Geter-Douglass B, Witkin J M
Drug Development Group, NIDA Addiction Research Center, National Institutes of Health, Baltimore, MD 21224, USA.
Psychopharmacology (Berl). 1997 Sep;133(1):43-50. doi: 10.1007/s002130050369.
Several non-competitive NMDA receptor ion channel blockers, competitive NMDA antagonists and compounds acting at other sites on the NMDA receptor complex were examined for their ability to substitute for the discriminative stimulus effects of dizocilpine. Swiss-Webster mice were trained with food to discriminate the non-competitive NMDA receptor antagonist, dizocilpine (0.17 mg/kg), from saline in a T-maze. Mice rapidly acquired the discrimination with minimal amounts of drugs required for training and testing. Several non-competitive antagonists dose-dependently substituted for dizocilpine with a rank order of potency of dizocilpine > TCP > (-)-MK-801 > SKF 10,047 > dextrorphan > PCP. There was a positive correlation between the potencies of the compounds that substituted for dizocilpine and their previously reported affinities for the [3H]dizocilpine binding site of the NMDA receptor ion channel. Compounds acting at other sites on the NMDA receptor complex, including NMDA, the partial agonist at the strychnine-insensitive glycine site, ACPC, and the polyamine antagonist, ifenprodil, failed to substitute fully. In addition, the AMPA antagonist, NBQX, the monoamine uptake inhibitor, cocaine, and the GABAA receptor agonists, diazepam and phenobarbital, failed to substitute fully for dizocilpine. However, like the ion channel blockers, the competitive NMDA antagonists, CGS 19755, NPC 17742, (+/-)CPP and LY 233536 dose-dependently substituted for dizocilpine. The competitive antagonist, LY 274614, and its active enantiomer, LY 235959, failed to substitute for dizocilpine, each producing severe disruptions in locomotor activity. That most of the competitive antagonists substituted for dizocilpine is in accordance with other behavioral data (e.g., ataxia, locomotor activity) documenting similarities in the effects of non-competitive and competitive antagonists. These findings are also consistent with results of clinical investigations suggesting overlap in the behavioral and subjective profiles of competitive and non-competitive NMDA blockers.

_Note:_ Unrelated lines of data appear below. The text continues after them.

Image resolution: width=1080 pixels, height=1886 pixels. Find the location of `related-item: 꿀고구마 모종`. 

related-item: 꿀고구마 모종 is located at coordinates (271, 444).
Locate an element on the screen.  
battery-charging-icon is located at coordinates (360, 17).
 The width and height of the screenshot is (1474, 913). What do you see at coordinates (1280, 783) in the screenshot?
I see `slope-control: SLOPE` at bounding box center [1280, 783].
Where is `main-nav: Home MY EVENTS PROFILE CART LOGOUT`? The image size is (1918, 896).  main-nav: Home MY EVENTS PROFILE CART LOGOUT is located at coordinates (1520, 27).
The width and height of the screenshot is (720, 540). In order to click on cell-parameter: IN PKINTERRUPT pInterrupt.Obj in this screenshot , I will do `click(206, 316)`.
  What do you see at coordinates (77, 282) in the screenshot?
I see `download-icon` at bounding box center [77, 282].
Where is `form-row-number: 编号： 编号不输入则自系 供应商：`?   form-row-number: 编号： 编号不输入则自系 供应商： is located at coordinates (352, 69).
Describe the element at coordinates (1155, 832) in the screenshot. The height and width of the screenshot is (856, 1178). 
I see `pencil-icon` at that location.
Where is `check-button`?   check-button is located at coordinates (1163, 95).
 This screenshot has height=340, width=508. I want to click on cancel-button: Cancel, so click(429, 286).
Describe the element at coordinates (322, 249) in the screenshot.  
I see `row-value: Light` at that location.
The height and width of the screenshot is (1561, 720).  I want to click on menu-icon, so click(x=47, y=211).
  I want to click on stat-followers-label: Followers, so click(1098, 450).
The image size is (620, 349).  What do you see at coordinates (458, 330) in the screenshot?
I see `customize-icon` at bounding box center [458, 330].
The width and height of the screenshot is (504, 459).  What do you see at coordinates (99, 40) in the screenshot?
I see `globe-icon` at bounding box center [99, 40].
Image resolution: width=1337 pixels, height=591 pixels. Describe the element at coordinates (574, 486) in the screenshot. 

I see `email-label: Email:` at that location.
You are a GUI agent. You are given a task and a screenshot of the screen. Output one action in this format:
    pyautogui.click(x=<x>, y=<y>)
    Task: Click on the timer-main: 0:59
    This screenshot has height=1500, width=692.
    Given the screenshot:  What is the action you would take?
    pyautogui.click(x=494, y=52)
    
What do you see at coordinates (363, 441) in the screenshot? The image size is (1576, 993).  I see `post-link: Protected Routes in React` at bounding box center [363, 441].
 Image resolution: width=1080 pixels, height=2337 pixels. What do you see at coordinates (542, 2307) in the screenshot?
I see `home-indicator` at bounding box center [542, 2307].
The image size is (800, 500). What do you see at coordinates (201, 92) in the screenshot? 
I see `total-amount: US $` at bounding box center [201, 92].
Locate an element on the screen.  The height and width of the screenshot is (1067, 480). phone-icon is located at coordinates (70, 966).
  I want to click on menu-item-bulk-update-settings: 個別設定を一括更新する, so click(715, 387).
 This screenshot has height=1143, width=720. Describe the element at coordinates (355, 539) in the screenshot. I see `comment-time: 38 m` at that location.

研究了几种非竞争性N-甲基-D-天冬氨酸(NMDA)受体离子通道阻滞剂、竞争性NMDA拮抗剂以及作用于NMDA受体复合物其他位点的化合物,以考察它们替代地佐环平辨别刺激效应的能力。用食物训练瑞士韦伯斯特小鼠在T型迷宫中区分非竞争性NMDA受体拮抗剂地佐环平(0.17毫克/千克)和生理盐水。小鼠用极少量用于训练和测试的药物就能迅速学会这种辨别。几种非竞争性拮抗剂呈剂量依赖性地替代地佐环平,其效价顺序为地佐环平>TCP>(-)-MK-801>SKF 10,047>右啡烷>苯环己哌啶。替代地佐环平的化合物效价与其先前报道的对NMDA受体离子通道[3H]地佐环平结合位点的亲和力之间存在正相关。作用于NMDA受体复合物其他位点的化合物,包括NMDA、士的宁不敏感甘氨酸位点的部分激动剂ACPC以及多胺拮抗剂ifenprodil,均不能完全替代。此外,α-氨基-3-羟基-5-甲基-4-异恶唑丙酸(AMPA)拮抗剂NBQX、单胺摄取抑制剂可卡因以及γ-氨基丁酸A(GABAA)受体激动剂地西泮和苯巴比妥也不能完全替代地佐环平。然而,与离子通道阻滞剂一样,竞争性NMDA拮抗剂CGS 19755、NPC 17742、(±)-CPP和LY 233536呈剂量依赖性地替代地佐环平。竞争性拮抗剂LY 274614及其活性对映体LY 235959不能替代地佐环平,二者均对运动活动产生严重干扰。大多数竞争性拮抗剂能替代地佐环平,这与其他行为学数据(如共济失调、运动活动)一致,这些数据证明了非竞争性和竞争性拮抗剂效应的相似性。这些发现也与临床研究结果一致,表明竞争性和非竞争性NMDA阻滞剂在行为和主观特征上存在重叠。